We all have our guilty pleasures – even world-renowned chefs - but if you expected Bourdain’s to be something super-swanky, then you’re mistaken.

Instead, in a recent interview with The Boston Globe, the top chef revealed that he likes nothing more than indulging in the carb-loaded comfort food powers of Popeye’s Mac and Cheese.

“My real guilty pleasure — my really disgusting, shameful pleasure — is the mac and cheese at Popeye’s fried chicken.“

As one of the most recognisable faces on the modern cultural landscape, the former New York chef also revealed that he feels so guilty about eating it that he tries to conceal his identity whenever he visits.

“Late at night, I’ve been known to sneak in there with a hoodie on — and I always get nailed,” he said.

“People are like, 'Dude, I’m going to put this on Instagram.'”

Anybody that has tasted the gooey goodness that is Popeye’s Mac and Cheese will identify but given the fact that just one portion contains 500 calories and 21g of fat, it’s no wonder Bourdain chooses to consume it so covertly.
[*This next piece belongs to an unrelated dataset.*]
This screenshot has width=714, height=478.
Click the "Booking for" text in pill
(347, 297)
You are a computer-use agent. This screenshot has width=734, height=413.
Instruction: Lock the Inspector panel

That’s not his only dirty secret though, the chef also admitted that while he tries to always eat what’s local when travelling, he can never seem to escape the lure of a bog-standard spaghetti Bolognese.

“Every restaurant in the world, every hotel has spaghetti bolognese on the menu, and I have a perverse desire to see how they make it,” he said.

“It’s become a joke with my crew. We try to always eat what’s local always — especially in a country with delicious food — but in our down time, we all succumb now and again to the spaghetti bolognese, if only for the comedy value.”